• **About this exercise**: Below are records. Transcribe exactly the lines from the one that contains "Task: Click the Active badge on 07/31/26 job" through the last line, leaving any pictures out.

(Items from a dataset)
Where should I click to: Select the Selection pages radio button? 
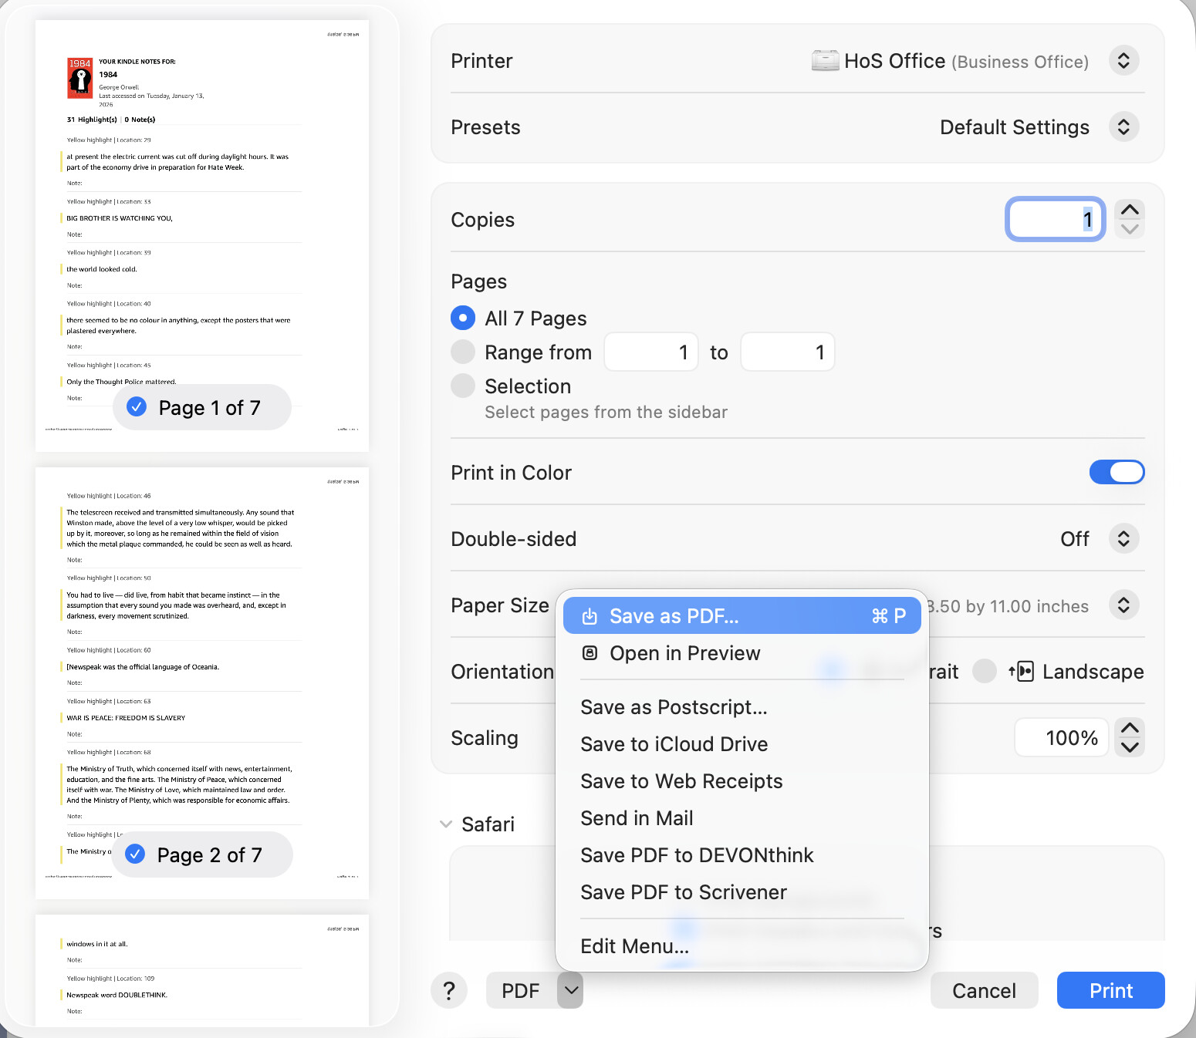pos(463,386)
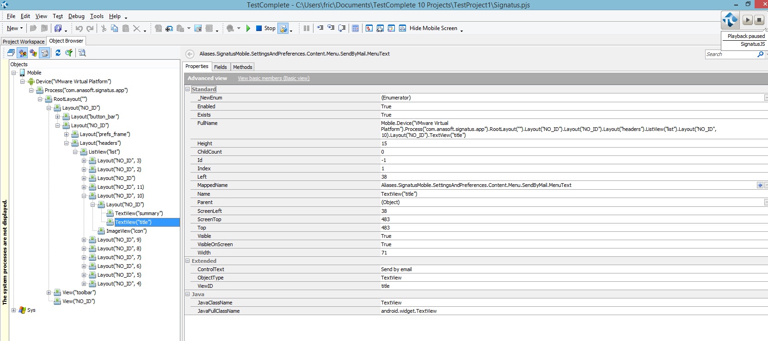Click the green Run test play icon
Viewport: 768px width, 341px height.
tap(248, 28)
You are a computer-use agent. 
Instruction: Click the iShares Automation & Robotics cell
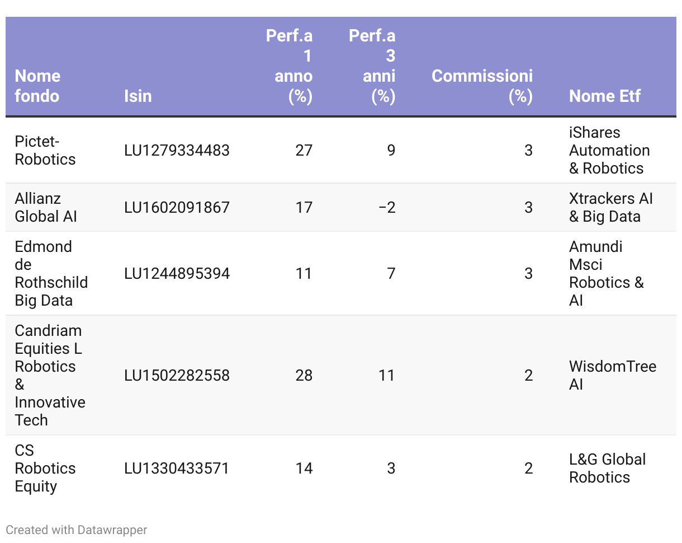tap(609, 151)
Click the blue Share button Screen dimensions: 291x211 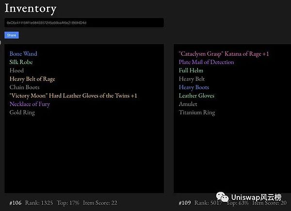tap(11, 35)
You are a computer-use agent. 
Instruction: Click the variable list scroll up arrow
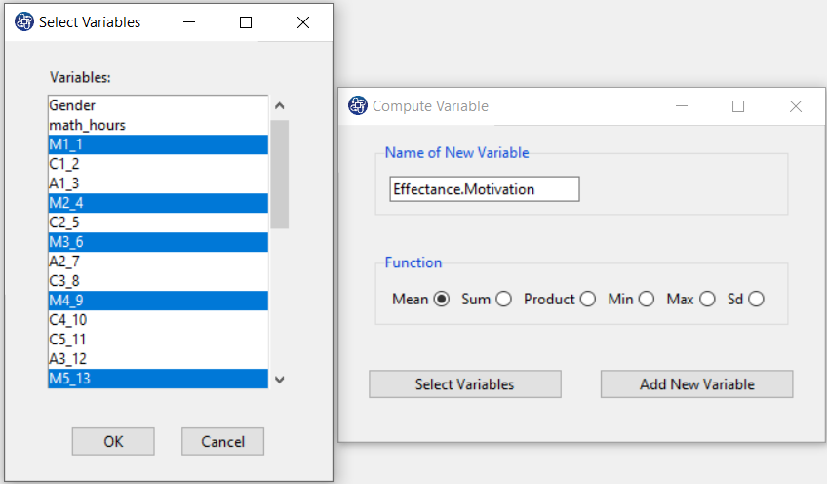coord(280,106)
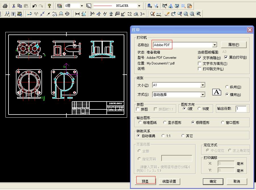Screen dimensions: 256x190
Task: Click the 预显 preview button
Action: [145, 181]
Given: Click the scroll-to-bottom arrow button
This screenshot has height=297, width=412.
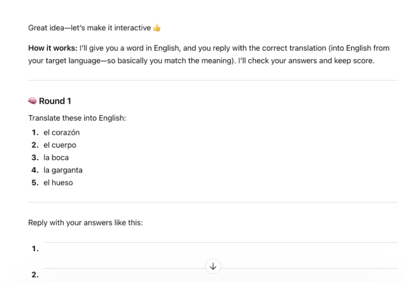Looking at the screenshot, I should 213,266.
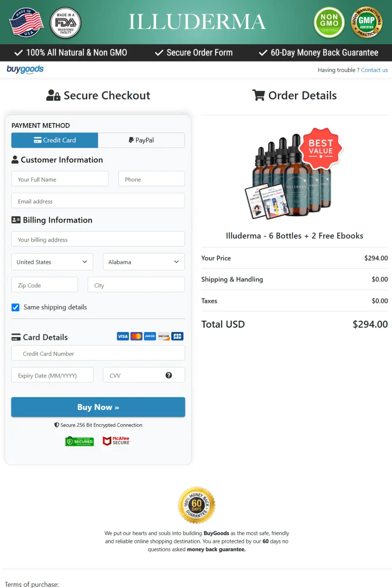
Task: Click the Trust Guard Secured badge
Action: coord(79,441)
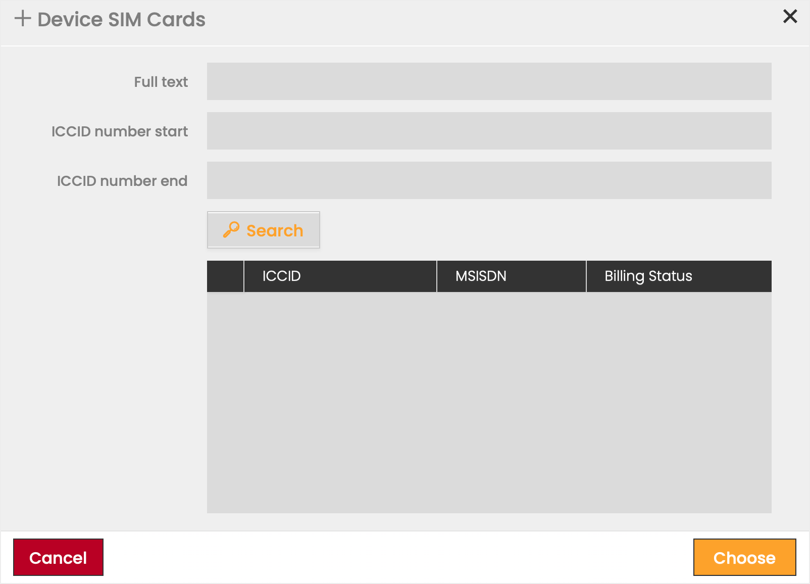Focus the Full text input field

[489, 81]
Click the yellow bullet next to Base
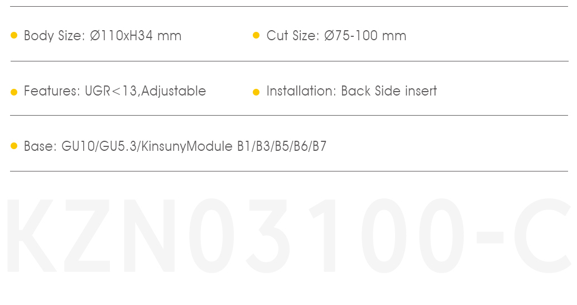Image resolution: width=577 pixels, height=305 pixels. pos(14,146)
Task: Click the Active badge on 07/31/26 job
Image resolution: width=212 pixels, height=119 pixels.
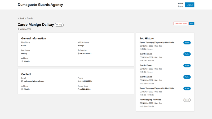Action: pyautogui.click(x=187, y=54)
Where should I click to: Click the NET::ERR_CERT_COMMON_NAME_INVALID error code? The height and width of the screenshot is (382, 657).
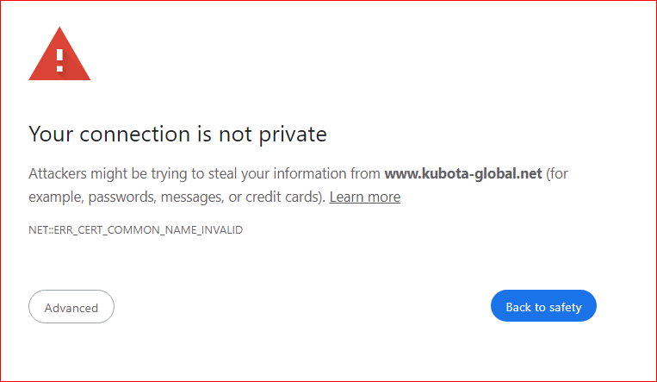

• **Task solution**:
Task: Click the Active badge on 07/31/26 job
Image resolution: width=212 pixels, height=119 pixels.
Action: pyautogui.click(x=187, y=54)
Where should I click to: Click the NET::ERR_CERT_COMMON_NAME_INVALID error code? The height and width of the screenshot is (382, 657).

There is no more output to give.